For a given age-structured vector of counts, how rough is data after grouping to 5-year age bins? Data may require smoothing even if there is no detectable sawtooth pattern. It is best to use the value in this method together with visual evidence to gauge whether use of smooth_age_5() is recommended.

check_heaping_roughness(
  Value,
  Age,
  ageMin = 20,
  ageMax = max(Age[Age%%5 == 0])
)

Arguments

Value

numeric. A vector of demographic counts by single age.

Age

numeric. A vector of ages corresponding to the lower integer bound of the counts.

ageMin

integer evenly divisible by 5. Lower bound of evaluated age range, default 20.

ageMax

integer evenly divisible by 5. Upper bound of evaluated age range, defaults to highest age evenly divisible by 10.

Details

First we group data to 5-year age bins. Then we take first differences (d1) of these within the evaluated age range. Then we smooth first differences (d1s) using a generic smoother (ogive()). Roughness is defined as the mean of the absolute differences between mean(abs(d1 - d1s) / abs(d1s)). Higher values indicate rougher data, and may suggest more aggressive smoothing. Just eyeballing, one could consider smoothing if the returned value is greater than ca 0.2, and values greater than 0.5 already highly recommend it (pending visual verification).

Examples

Age <- 0:99
A5 <- seq(0,95,by=5)
smoothed <- graduate_sprague(
    smooth_age_5(pop1m_pasex,
        Age,
        method = "Strong",
        OAG = FALSE,
        young.tail = "Arriaga"),
    Age = A5,
    OAG = FALSE)
# not very rough, no need to smooth more
check_heaping_roughness(smoothed, Age)
#> [1] 0.05958194
 # quite rough, even after grouping to 5-year ages
check_heaping_roughness(pop1m_pasex, Age)
#> [1] 0.5530865
# heaped, but no 0>5 preference
h1 <- heapify(smoothed, Age, p0 = 1, p5 = 1)
# heaping progressively worse
h2 <- heapify(smoothed, Age, p0 = 1.2, p5 = 1.2)
h3 <- heapify(smoothed, Age, p0 = 1.5, p5 = 1.5)
h4 <- heapify(smoothed, Age, p0 = 2, p5 = 2)
h5 <- heapify(smoothed, Age, p0 = 2.5, p5 = 2)
if (FALSE) {
#cols <- RColorBrewer::brewer.pal(7,"Reds")[3:7]
 cols <-  c("#FC9272", "#FB6A4A", "#EF3B2C", "#CB181D", "#99000D")

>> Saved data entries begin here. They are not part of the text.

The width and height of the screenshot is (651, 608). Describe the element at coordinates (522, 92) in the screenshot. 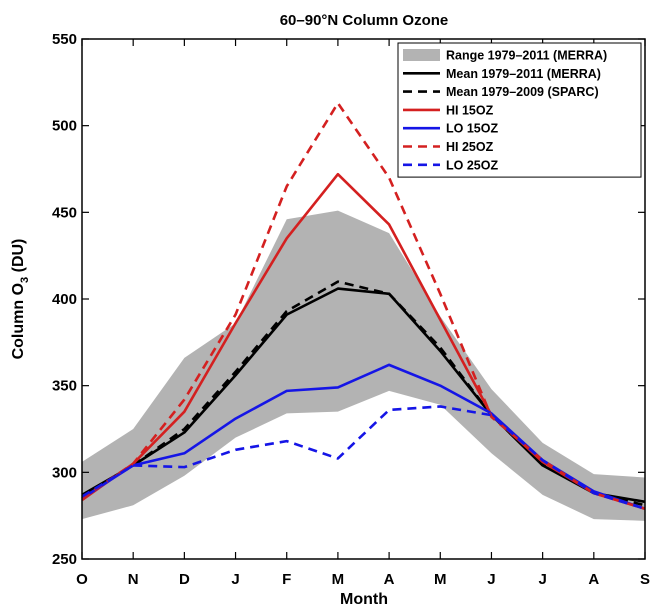

I see `legend-label: Mean 1979–2009 (SPARC)` at that location.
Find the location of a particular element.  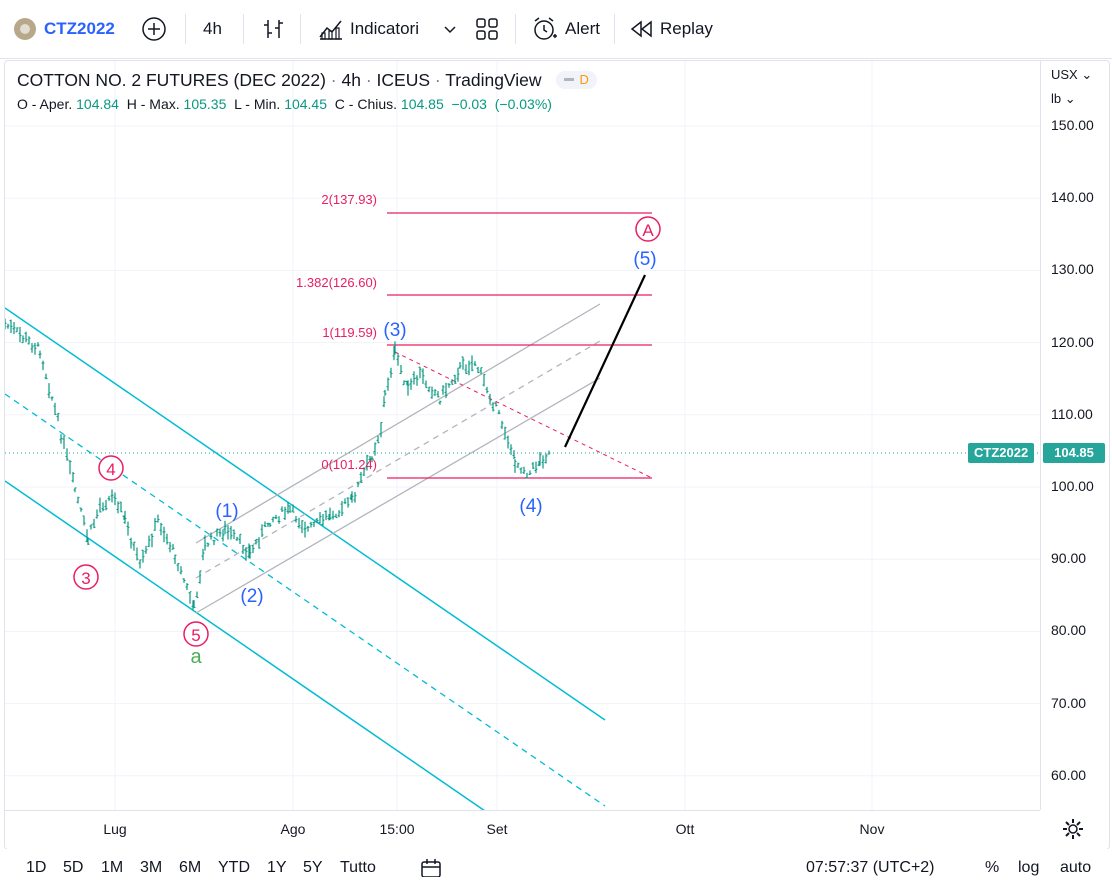

range-button-1y: 1Y is located at coordinates (277, 868).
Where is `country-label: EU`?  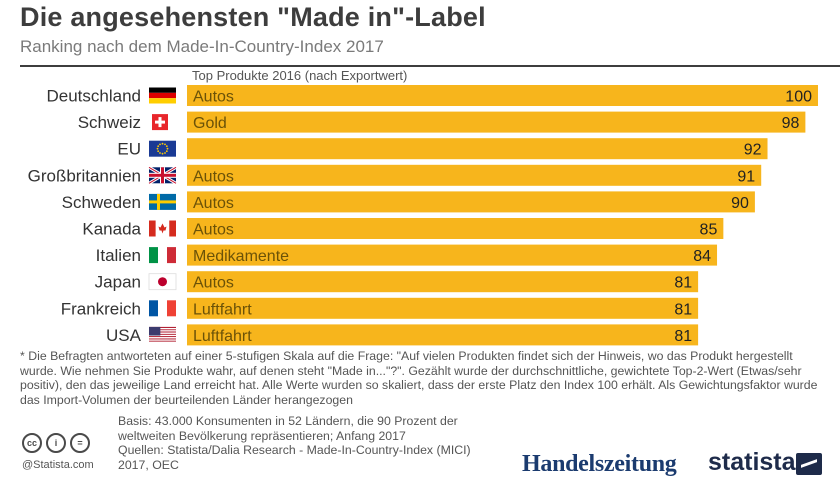 country-label: EU is located at coordinates (129, 150).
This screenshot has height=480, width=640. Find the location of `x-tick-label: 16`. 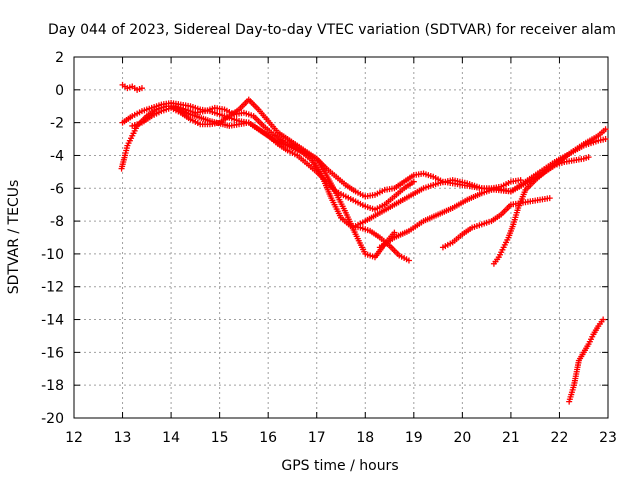

x-tick-label: 16 is located at coordinates (268, 438).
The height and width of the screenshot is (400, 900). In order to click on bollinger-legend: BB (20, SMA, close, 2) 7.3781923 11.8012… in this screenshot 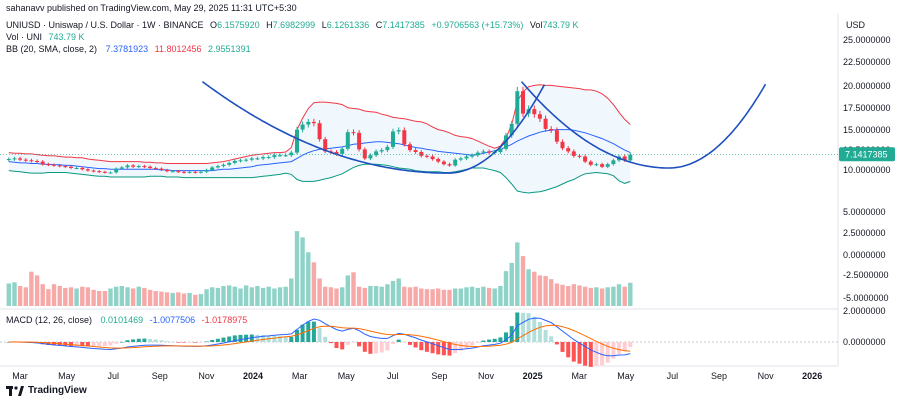, I will do `click(128, 49)`.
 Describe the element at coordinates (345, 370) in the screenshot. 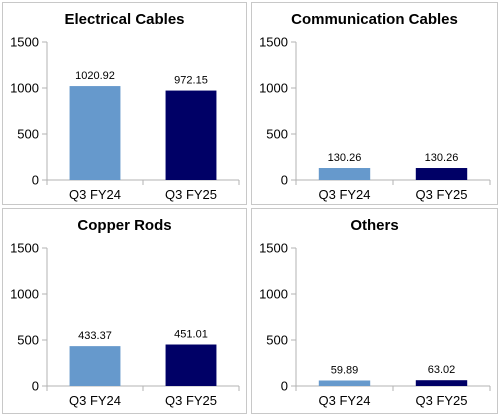

I see `data-label: 59.89` at that location.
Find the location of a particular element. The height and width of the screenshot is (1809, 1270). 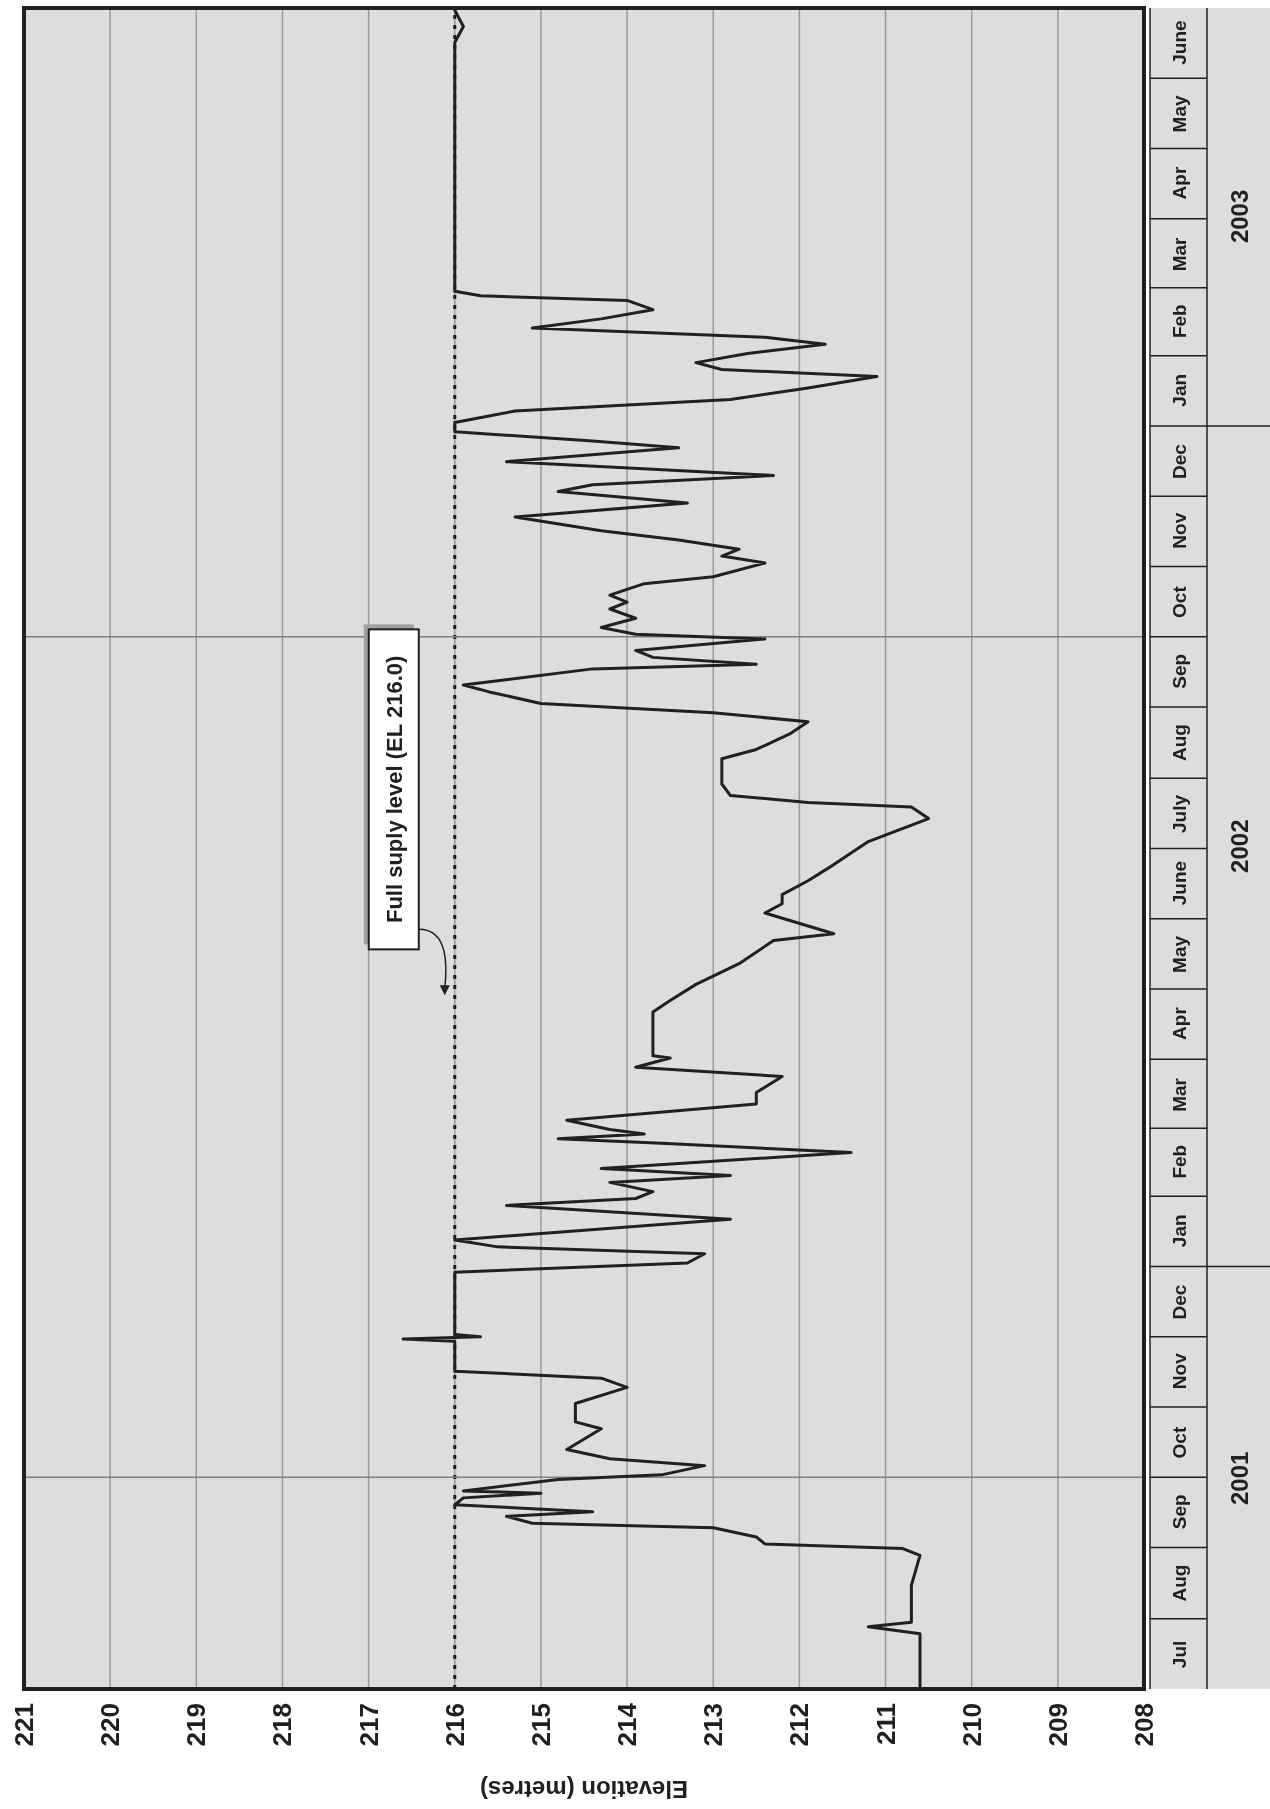

x-tick-label: 209 is located at coordinates (1058, 1725).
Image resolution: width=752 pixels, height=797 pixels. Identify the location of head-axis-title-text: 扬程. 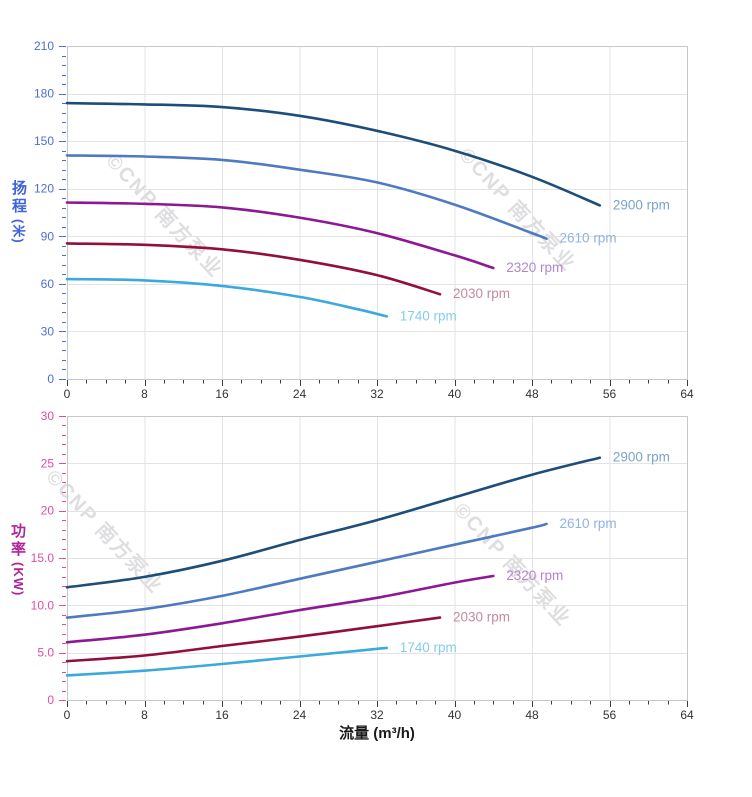
(19, 198).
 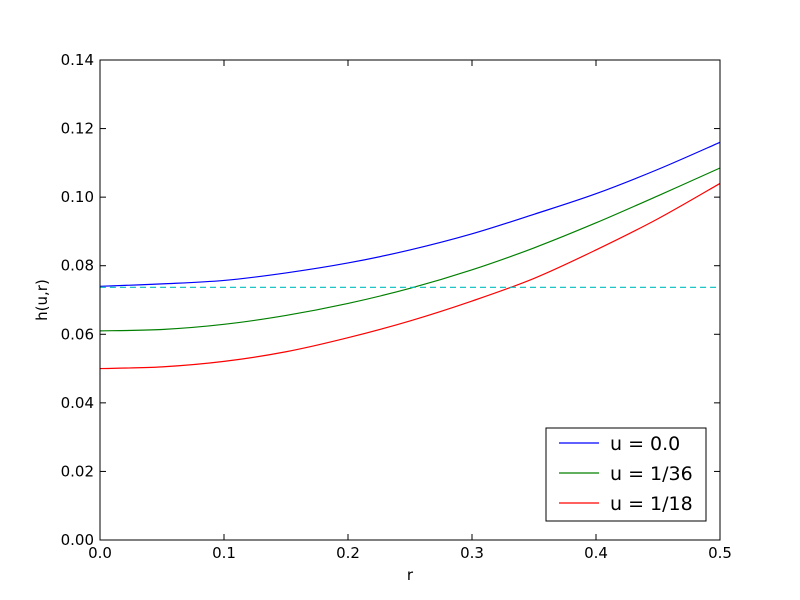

  plot(A5, groupAges(smoothed), type='l',xlim=c(20,80),ylim=c(0,3e5))
lines(A5, groupAges(h1),col=cols[1])
  lines(A5, groupAges(h2),col=cols[2])
  lines(A5, groupAges(h3),col=cols[3])
lines(A5, groupAges(h4),col=cols[4])
lines(A5, groupAges(h5),col=cols[5])
}
check_heaping_roughness(smoothed, Age)
#> [1] 0.05958194
check_heaping_roughness(h1, Age)
#> [1] 0.07530694
check_heaping_roughness(h2, Age)
#> [1] 0.1036847
check_heaping_roughness(h3, Age)
#> [1] 0.1737339
check_heaping_roughness(h4, Age)
#> [1] 0.7451597
check_heaping_roughness(h5, Age)
#> [1] 1.868327